Niestety. Z czasem okazało się, że jedyne interesy, o które dba Castro, to jego własne. Wielka, w pełni samowystarczalna posiadłość na uboczu, by czuł się bezpiecznie (kilkaset razy próbowano go zabić). Konta w szwajcarskich bankach i duża słabość do kobiet. Na wyspie mówi się, że Kuba to wielka firma, która zatrudnia 11 milionów ludzi pracujących na jednego Fidela. Dziś na rząd przez lata konstruowany i umiejętnie dobieramy przez braci Castro.

Własność prywatna jest na Kubie mocno ograniczona. Można wynajmować pokoje, otworzyć restaurację, ale już firmy sobie tak po prostu nie otworzymy.
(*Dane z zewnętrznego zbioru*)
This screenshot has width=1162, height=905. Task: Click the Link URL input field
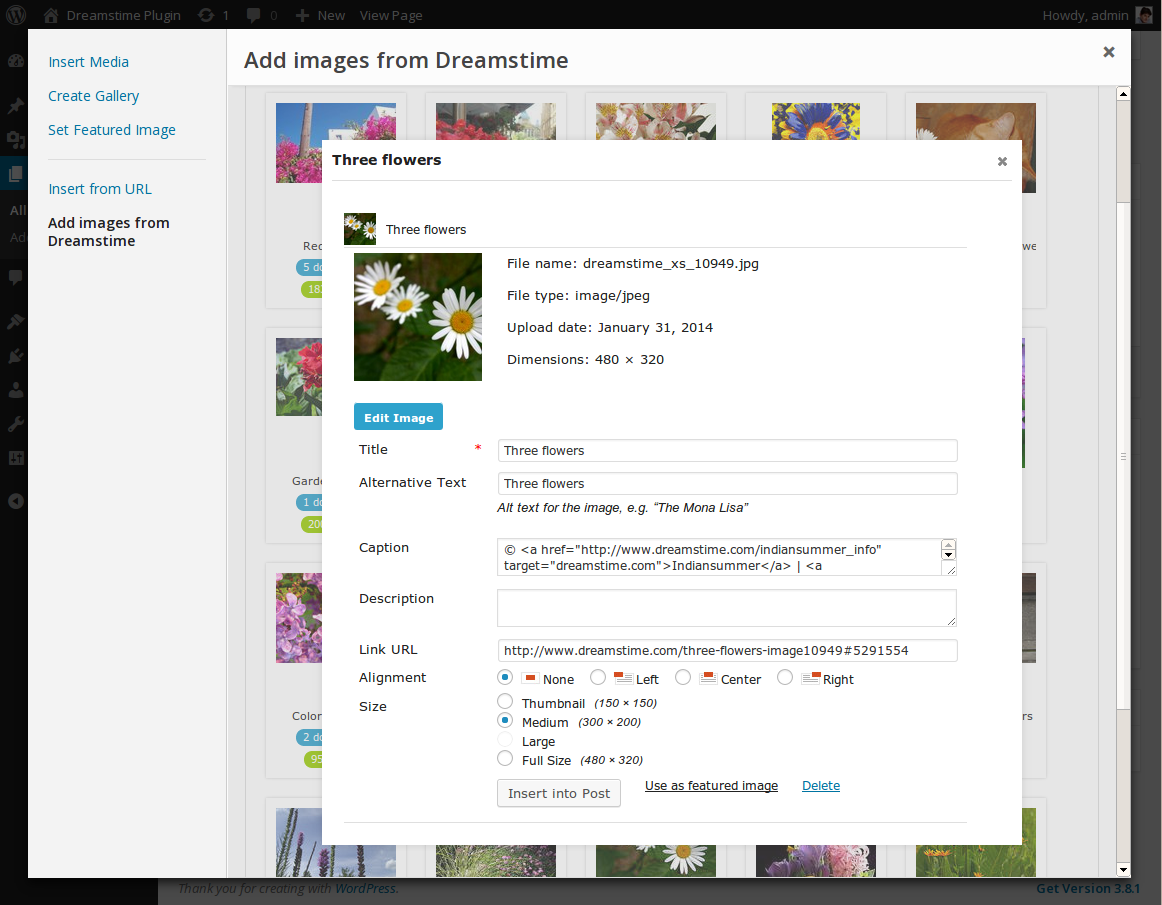click(x=727, y=650)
Jednak i na to Kubańczycy mają swoje sposoby i tam, gdzie jest turystyka, skutecznie rozwija się podziemny kapitalizm. Obrót towarami czy usługi są opanowane do perfekcji tak, jakby wszyscy czekali aż kajdany zostaną zdjęte. I wtedy można się spodziewać, że zapomnimy o Kubie z czasów Castro i stanie się ona w pełni nowoczesnym krajem z otwartymi drzwiami na świat. Ma do tego wielki potencjał i jeszcze większe nadzieje, które od tak wielu lat są duszone w zarodku.

Kubańczycy mają swoje powiedzenie, które powtarzają jak mantrę „Na Kubie wszystko jest możliwe i nic nie jest pewne” i ono najlepiej wyraża kierunek, w którym patrzą mieszkańcy tej karaibskiej perły.